* _WHAT YOU SHOULD DO_:
Retype the entries word for word, leaving nothing out.

++++++++++++++++++++

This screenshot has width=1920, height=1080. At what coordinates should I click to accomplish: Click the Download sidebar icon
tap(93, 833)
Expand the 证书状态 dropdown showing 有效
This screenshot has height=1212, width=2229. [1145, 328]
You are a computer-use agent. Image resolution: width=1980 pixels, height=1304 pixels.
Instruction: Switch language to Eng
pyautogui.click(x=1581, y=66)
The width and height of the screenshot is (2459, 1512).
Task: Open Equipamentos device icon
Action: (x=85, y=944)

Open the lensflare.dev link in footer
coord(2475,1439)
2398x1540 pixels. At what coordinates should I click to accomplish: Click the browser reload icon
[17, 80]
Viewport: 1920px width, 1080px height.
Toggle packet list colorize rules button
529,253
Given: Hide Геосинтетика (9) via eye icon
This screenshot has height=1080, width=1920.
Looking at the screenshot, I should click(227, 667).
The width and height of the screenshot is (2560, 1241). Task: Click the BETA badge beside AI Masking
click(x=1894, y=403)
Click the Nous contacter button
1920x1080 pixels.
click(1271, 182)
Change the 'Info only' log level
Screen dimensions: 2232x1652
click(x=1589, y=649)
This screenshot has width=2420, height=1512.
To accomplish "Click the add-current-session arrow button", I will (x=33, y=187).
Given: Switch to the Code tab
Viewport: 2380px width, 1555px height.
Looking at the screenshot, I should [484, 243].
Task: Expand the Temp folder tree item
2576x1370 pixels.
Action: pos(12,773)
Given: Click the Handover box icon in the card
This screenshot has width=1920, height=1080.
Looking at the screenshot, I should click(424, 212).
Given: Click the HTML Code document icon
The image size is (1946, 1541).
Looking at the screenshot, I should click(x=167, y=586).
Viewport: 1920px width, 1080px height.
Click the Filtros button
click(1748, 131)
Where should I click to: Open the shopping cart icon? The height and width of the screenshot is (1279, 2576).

++++++++++++++++++++

* _OUTPUT OF THE EXERCISE_:
This screenshot has width=1920, height=1080. At what coordinates should I click to accomplish: Click the Download sidebar icon
tap(93, 833)
Expand the 证书状态 dropdown showing 有效
This screenshot has height=1212, width=2229. [1145, 328]
You are a computer-use agent. Image resolution: width=1980 pixels, height=1304 pixels.
Instruction: Switch language to Eng
pyautogui.click(x=1581, y=66)
The width and height of the screenshot is (2459, 1512).
Task: Open Equipamentos device icon
Action: (x=85, y=944)

Open the lensflare.dev link in footer
coord(2475,1439)
2398x1540 pixels. At what coordinates should I click to accomplish: Click the browser reload icon
[17, 80]
Viewport: 1920px width, 1080px height.
Toggle packet list colorize rules button
529,253
Given: Hide Геосинтетика (9) via eye icon
This screenshot has height=1080, width=1920.
Looking at the screenshot, I should click(227, 667).
The width and height of the screenshot is (2560, 1241). Task: Click the BETA badge beside AI Masking
click(x=1894, y=403)
Click the Nous contacter button
1920x1080 pixels.
click(1271, 182)
Change the 'Info only' log level
Screen dimensions: 2232x1652
click(x=1589, y=649)
This screenshot has width=2420, height=1512.
To accomplish "Click the add-current-session arrow button", I will (x=33, y=187).
Given: Switch to the Code tab
Viewport: 2380px width, 1555px height.
Looking at the screenshot, I should [484, 243].
Task: Expand the Temp folder tree item
2576x1370 pixels.
Action: pos(12,773)
Given: Click the Handover box icon in the card
This screenshot has width=1920, height=1080.
Looking at the screenshot, I should click(424, 212).
Given: Click the HTML Code document icon
The image size is (1946, 1541).
Looking at the screenshot, I should click(x=167, y=586).
Viewport: 1920px width, 1080px height.
Click the Filtros button
click(1748, 131)
Where should I click to: Open the shopping cart icon? The height and width of the screenshot is (1279, 2576).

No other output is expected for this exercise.